Walking by makeshift homes on the coast of Tacloban City in the Philippines, it is still very clear that something very horrible happened.
There are still empty spaces where homes used to be, debris still litters the ground and water, and every once in a while you can smell a trace of death.
Three months ago Super Typhoon Haiyan, or Yolanda as it's known in the Philippines, slammed into the coastal city, forcing a 13-foot wall of water a half a mile inland. Hundreds of homes were washed away, and in a matter of minutes and thousands were killed.
"There was so much death in so little time, and the signs of the death can only be smelled. You cannot see them anymore," said Bernie Lopez, a World Surgical Foundation documenter.
Lopez visited Tacloban City one month after the storm to document the damage for the World Surgical Foundation. He returned with abc27 News to take another look and act as a guide.
"I see very little difference. People are working, there are more houses to live in, but basically it looks the same to me," said Lopez.
When the storm surge hit the city, the water slammed several tanker ships into the town. Three months later, nine of them are still in the city. Locals are asking the government to have them removed, saying they are a constant reminder of the devastation. They also believe there are still bodies under the ships.
"The recovery of bodies is still going on 100 days after the typhoon," said Lopez.

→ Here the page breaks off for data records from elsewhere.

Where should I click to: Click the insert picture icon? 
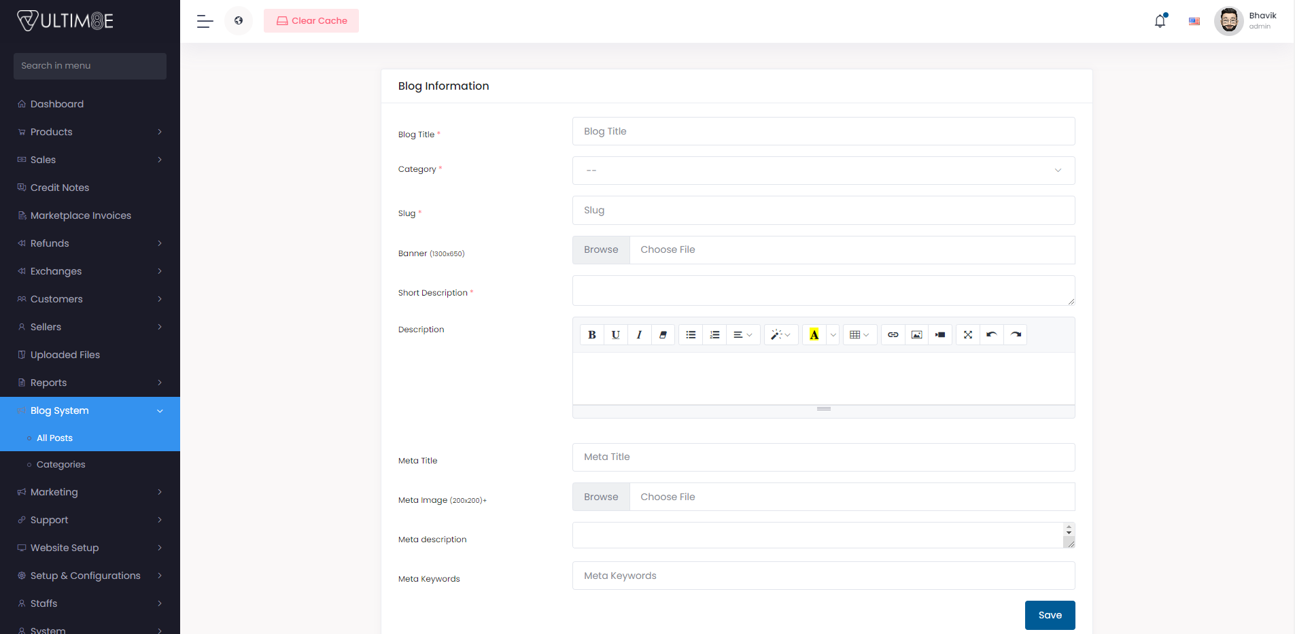pos(916,335)
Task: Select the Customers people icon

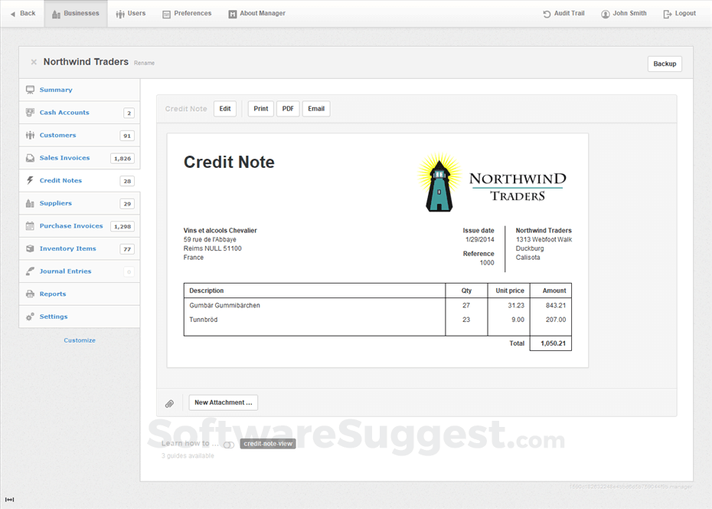Action: (x=30, y=135)
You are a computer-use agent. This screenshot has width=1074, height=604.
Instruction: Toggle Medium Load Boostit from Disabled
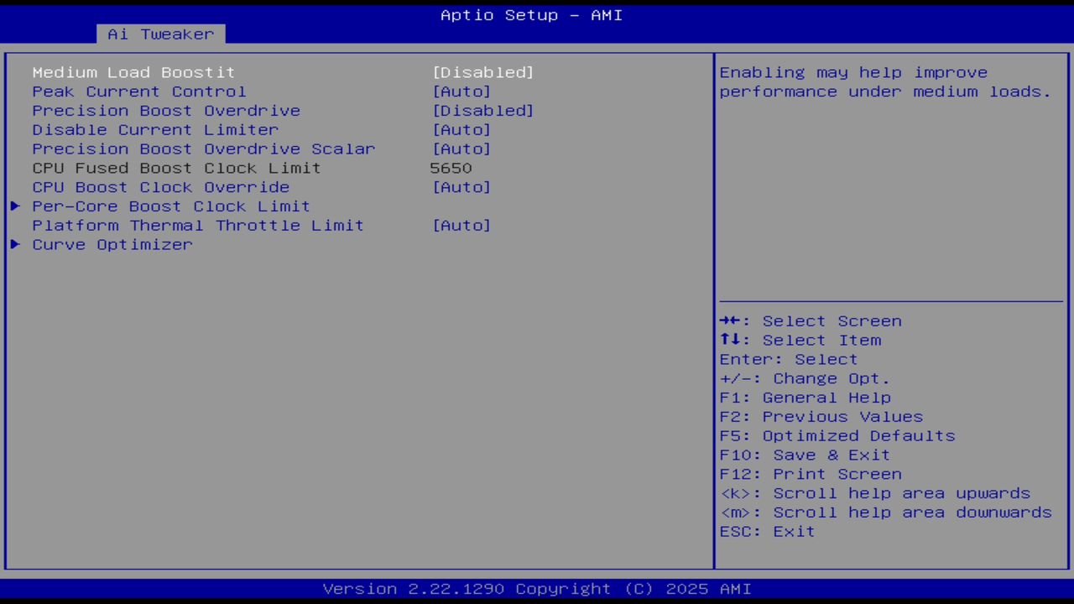tap(482, 72)
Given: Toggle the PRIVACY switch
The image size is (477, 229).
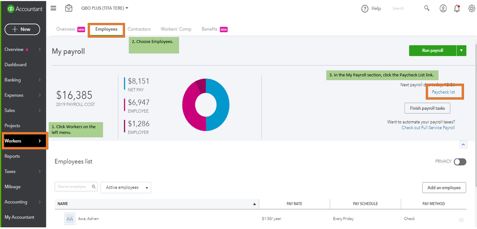Looking at the screenshot, I should pyautogui.click(x=460, y=162).
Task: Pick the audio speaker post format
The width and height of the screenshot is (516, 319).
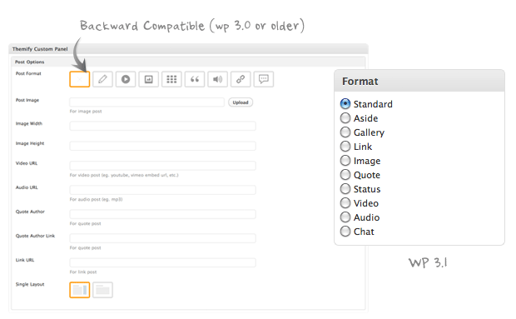Action: tap(217, 79)
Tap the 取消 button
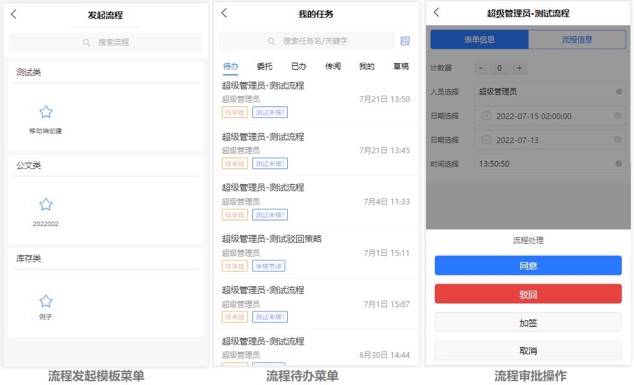Viewport: 634px width, 385px height. pos(529,350)
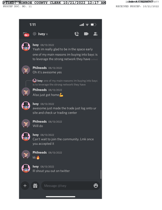Open the gift icon
Screen dimensions: 162x210
coord(35,186)
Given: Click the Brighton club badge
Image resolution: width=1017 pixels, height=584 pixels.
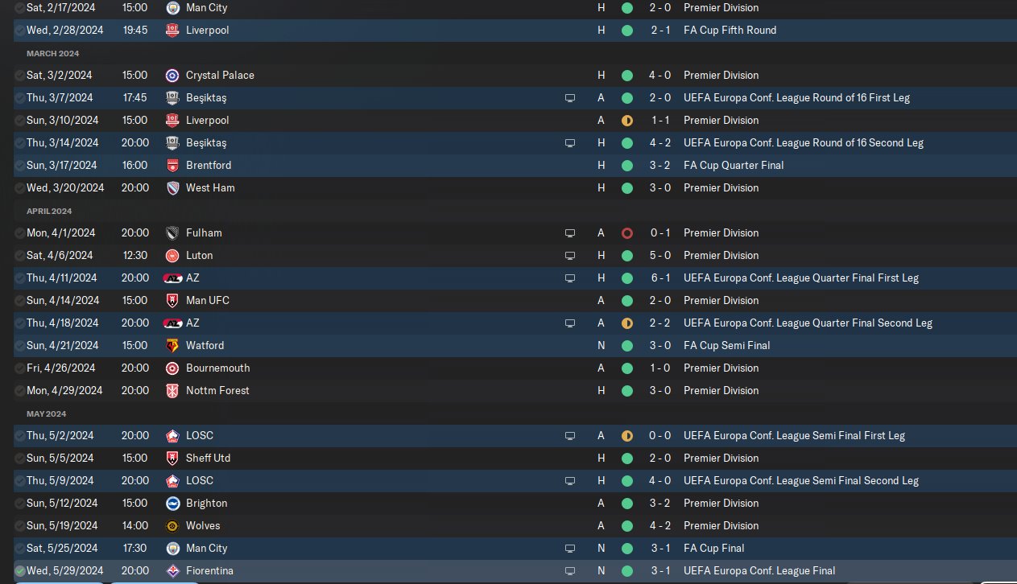Looking at the screenshot, I should (x=172, y=503).
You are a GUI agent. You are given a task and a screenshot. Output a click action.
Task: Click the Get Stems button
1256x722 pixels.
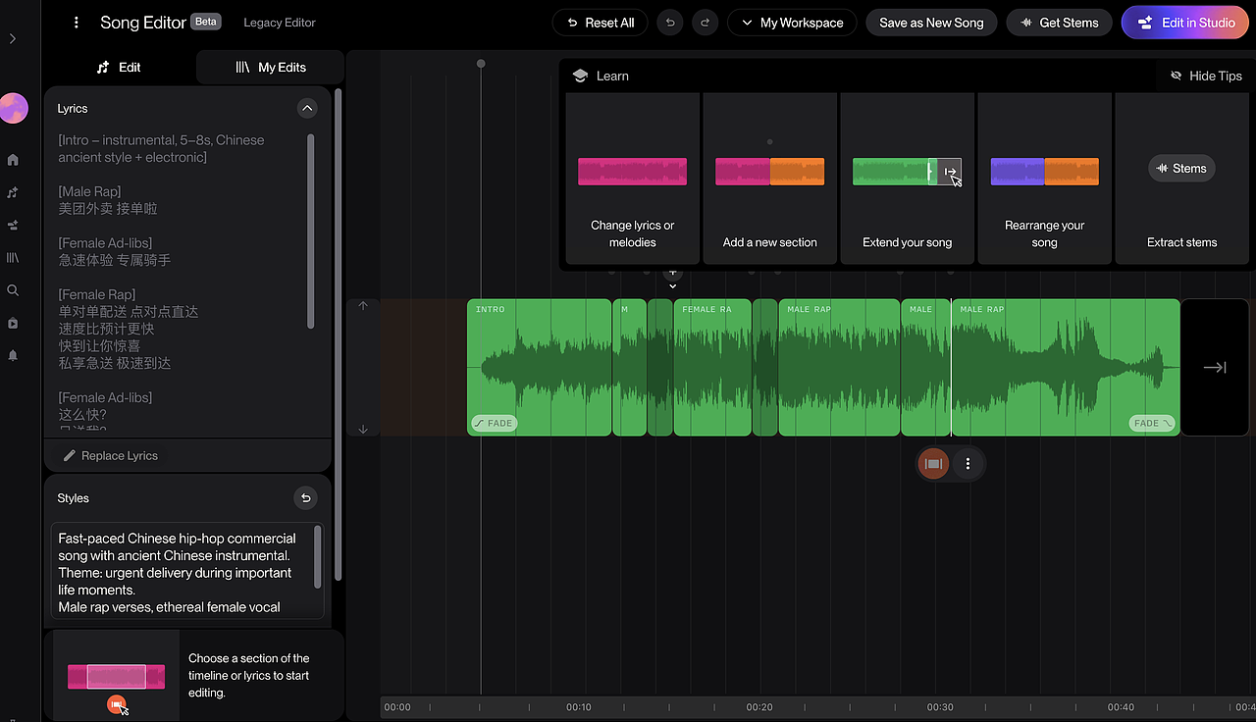click(1059, 23)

One hundred days later, they are still burying their dead. A few miles outside the city, a mass grave with more then 400 bodies is being excavated.
"Randy here, who lives around the area, just told me that during the first few days after Yolanda, most of the bodies were just lined up here in one lane of the road," said Dr. Karen Go, a translator. "Randy said it was a bad feeling for him, especially the smell, the stench."
Workers are using a backhoe to dig up the bodies. It is a slow process.
"When they excavate and they see a body bag, they immediately remove it and bring it to Holy Cross because they are being eaten by dogs," said Go.
The body bags are lined up in a tent at Holy Cross Cemetery just down the road.
The smell of death is overwhelming. Workers prepare burial sites nearby. Locals say it brings them peace of mind to know the unclaimed bodies will be put to rest.
"Randy said he likes the idea because they were getting scared around the area, because they were scared of spirits," said Go.
Life in Tacloban City must go on, and although it is the sea that took so many lives it is also what gives them life. A fisherman explained why he is rebuilding his house in the same spot despite the threat of future storms.
"He says he is staying here because he grew up here, and this is where he will stay. He will not move anywhere else," said Lopez.
In the wake of such destruction you would not think you would find smiles, but that is how Filipinos handle their pain and loss.
"In terms of how they feel about this, no problem with them. They can take it. They are tough, and I am proud of that," said Lopez.